Furthermore, their policies are divided into the following sections:

  • Customers and Communities
  • Colleagues
  • Governance and Risk

Each section outlines the standards they expect to deliver.

Customers and Communities

  • Fair and ethical customer outcomes are at the heart of our plans, decisions and actions.
  • We only provide products and services that are right for our customers and match their needs and circumstances.
  • Our products and services are transparent and easy to understand.
  • Customer interactions are consistently high-quality experiences. All colleagues complete learning and competency requirements, and only operate in roles where they hold the required accreditations.
  • We take extra care of customers who are at a greater risk of harm or loss because they are experiencing vulnerability.
  • Concerns about unfair customer outcomes are proactively identified and owned or escalated.
  • Customer complaints, pain points and harm – including financial losses, distress and inconvenience – are promptly and appropriately addressed and, where appropriate, remediated.
  • We do not tolerate anti-competitive conduct, market manipulation, predatory market practices, insider trading, failure to manage conflicts of interest, bribery and corruption or inappropriate control and use of confidential or personal information.
  • We recognise that environmental and social risks can impact our communities and we are committed to ensuring these risks are identified and managed appropriately. 


  • Everyone feels safe and included in the workplace and health, safety and wellbeing are promoted. We take a zero tolerance approach so that no one experiences unlawful discrimination, bullying or harassment — including sexual harassment or racism.
  • Customers have confidence in NAB’s integrity and quality of service. This is why we’re only hired, promoted and recognised when we demonstrate the highest levels of professionalism and character.
  • Customers know they are in safe hands. This is because we only act within our authority and carefully consider what’s best for our customers. We always use access to technology and assets responsibly.
  • Customer interactions are consistent and high-quality experiences. We achieve this by ensuring everyone at NAB meets learning and competency requirements, and works in roles where they hold the applicable accreditations.
  • Colleagues do not compromise the integrity of NAB or its stakeholders. Any conflicts or perceived personal conflicts of interest, criminal convictions or charges are declared.
  • Colleagues are rewarded for driving long term, sustainable outcomes.

Governance and Risk

  • We meet our legal and regulatory obligations, voluntary commitments and internal standards.
  • Our customers’ personal information is respected and kept safe.
  • Our policies explain how we handle this information to keep it secure, protected from misuse, interference and loss, and from unauthorised access, modification or disclosure or personal gain.
  • Our customers and community and the integrity of the financial system are protected.
  • Our policies and standards explain how to identify, manage and control the risks of financial crime, bribery or sanctions breaches as well as commercial and personal conflicts of interest.
  • Customer interests and outcomes are a critical component of decision making and align with NAB’s risk appetite.
  • We use clear delegation frameworks for decision making to support our governance and risk management frameworks.

How Polonious Can Help

By setting out standards for behavior, a code of conduct helps minimize risks associated with employee misconduct. A well-written code of conduct makes it easier for employees to behave well because they set clear expectations, creating a positive work environment.

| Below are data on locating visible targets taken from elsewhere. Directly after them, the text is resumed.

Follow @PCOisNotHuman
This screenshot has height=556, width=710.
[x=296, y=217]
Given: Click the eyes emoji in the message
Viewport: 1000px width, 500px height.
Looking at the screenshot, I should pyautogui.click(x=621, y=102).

However, compliance is more than just checking the box. A well-managed, compliant, internal whistleblowing mechanism, ethics hotline and case management solution can help you detect problems early, address them and maintain a safe and ethical workplace, while minimizing risk.

The Polonious Case Management Software provides a consistent process that is procedurally fair for all parties, while recording all actions and decisions to ensure all evidence of the process is documented and auditable alongside any evidence gathered regarding the incident or investigation. 

Strong and effective corporate governance helps to cultivate a company culture of integrity, leading to positive performance and a sustainable business overall. Essentially, it exists to increase the accountability of all individuals and teams within your company, working to avoid mistakes before they can even occur.

Strong and effective code of ethics and conduct helps to cultivate a company culture of integrity, leading to positive performance and a sustainable business overall.

Strong and effective code of ethics and conduct helps to cultivate a company culture of integrity, leading to positive performance and a sustainable business overall. 

Making your hotline confidential will ensure employees feel comfortable using it.

To determine the appropriate ethical guidelines for your company, you might consider studying some of the best examples of code of conduct examples for businesses.

Making your hotline confidential will ensure employees feel comfortable using it.

A Comparison of 8 Major Companies’ Codes of Ethics and Conduct can point you in the right direction.

Book a Demo Now

Learn more about how Polonious can help you practice stronger and more effective corporate governance

5 ways to dig deeper than a Web search for better investigation

5 ways to dig deeper than a Web search for better investigation

Whenever an investigation begins it is only natural to jump on the Internet and do a Web search for any relevant material that is publicly available.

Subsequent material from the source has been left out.